Pater relives Winckelmann’s thrilling discovery of Greek antiquity, a quintessential Renaissance experience: ‘We can hardly imagine how deeply the human mind was moved, when, at the Renaissance, in the midst of a frozen world, the buried fire of ancient art rose up from under the soil. Winckelmann here reproduces for us the earlier sentiment of the Renaissance. On a sudden the imagination feels itself free. How facile and direct, it seems to say, is this life of the senses and the understanding, when once we have apprehended it!’ (R, 146). For Pater, Greece and the Renaissance represent a mighty simplification. Sensual and imaginative freedom thrives in the smooth progress of a history of enlightenment. Delighted with his own vision of history as unfolding harmony, Pater purrs with enthusiasm, sharing in Winckelmann’s divinatory apprehensions: ‘Enthusiasm, – that, in the broad Platonic sense of the Phaedrus, was the secret of his divinatory Power over the Hellenic world’ (R, 152).
A homoerotic note has already been struck here, and where Ruskin would have held back and frowned, Pater bravely advances: ‘That his affinity with Hellenism was not merely intellectual, that the subtler threads of temperament were inwoven in it, is proved by his romantic, fervent [“fervid” in the 1873 text] friendships with young men’ (ib.). Goethe’s glowing association of Winckelmann with the same-sex friendships of Antiquity must have pleased Pater: ‘The passionate fulfilment of loving duties, the delight of inseparability, the abandonment of one to the other, the affirmed commitment for one’s whole life, the necessary accompaniment unto death astonish us in the connection of two young men; indeed we feel embarrassed when poets, historians, philosophers, orators pile up fables, incidents, feelings, reflections of this content and bearing.

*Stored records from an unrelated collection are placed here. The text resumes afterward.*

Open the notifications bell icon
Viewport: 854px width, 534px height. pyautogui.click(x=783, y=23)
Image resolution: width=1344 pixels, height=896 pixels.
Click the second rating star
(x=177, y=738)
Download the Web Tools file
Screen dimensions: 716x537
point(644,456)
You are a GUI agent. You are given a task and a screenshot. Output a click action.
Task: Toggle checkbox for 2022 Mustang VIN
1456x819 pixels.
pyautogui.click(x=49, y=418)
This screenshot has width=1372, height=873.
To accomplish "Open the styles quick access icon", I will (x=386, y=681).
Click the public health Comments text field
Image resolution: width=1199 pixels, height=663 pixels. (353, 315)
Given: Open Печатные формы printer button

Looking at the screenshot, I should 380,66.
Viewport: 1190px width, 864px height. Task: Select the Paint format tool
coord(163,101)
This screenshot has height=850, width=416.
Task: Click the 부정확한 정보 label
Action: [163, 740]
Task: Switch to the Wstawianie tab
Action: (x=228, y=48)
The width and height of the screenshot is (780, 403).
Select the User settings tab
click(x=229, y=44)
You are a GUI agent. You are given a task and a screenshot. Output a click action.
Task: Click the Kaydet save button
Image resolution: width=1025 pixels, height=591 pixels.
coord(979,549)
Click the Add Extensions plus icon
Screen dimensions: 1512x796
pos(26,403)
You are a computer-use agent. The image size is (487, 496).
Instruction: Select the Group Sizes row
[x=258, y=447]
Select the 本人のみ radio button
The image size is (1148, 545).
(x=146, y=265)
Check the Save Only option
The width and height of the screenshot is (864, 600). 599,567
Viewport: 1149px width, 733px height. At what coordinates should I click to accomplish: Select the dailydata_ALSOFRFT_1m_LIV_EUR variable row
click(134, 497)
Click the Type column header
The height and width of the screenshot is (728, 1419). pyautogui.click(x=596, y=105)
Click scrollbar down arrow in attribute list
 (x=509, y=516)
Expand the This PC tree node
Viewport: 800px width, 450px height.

To a friendship of this kind Winckelmann felt himself born, not only capable of it but needing it in the highest degree; he experienced his own self only under the form of friendship, he knew himself only under the image of a whole to be completed by a third’ (354). Greece, the Renaissance, and scholarship like Winckelmann’s opened up ‘the intoxicating possibility, grasped instantly by Pater, Swinburne, and Wilde of legitimizing erotic loves between men’ (Dowling 1996:80). George Moore, notably in his Confessions of a Young Man (1888), adopted from Pater a ‘double-voiced rhetoric – art criticism for the masses, homoerotic self-affirmation for the minority’ (Frazier, 157). Today all of this is an object of intensive research, as marking a threshold in modern European consciousness of the variety of sexual orientation. As James Alison remarks, such a new discovery in the anthropological sphere, unlike discoveries in physics or chemistry, is disclosed ‘through and within pre-existing human relational patterns,’ which ‘doesn’t make the objectivity of the truth any less real, or the effects of a discovery of this sort any less striking.’ Pater’s literary fortunes have thriven on his modern identity as a self-affirming gay man, whose preoccupations that seemed so idle at the time are now taken as marking an important moment in the growth of human self-understanding.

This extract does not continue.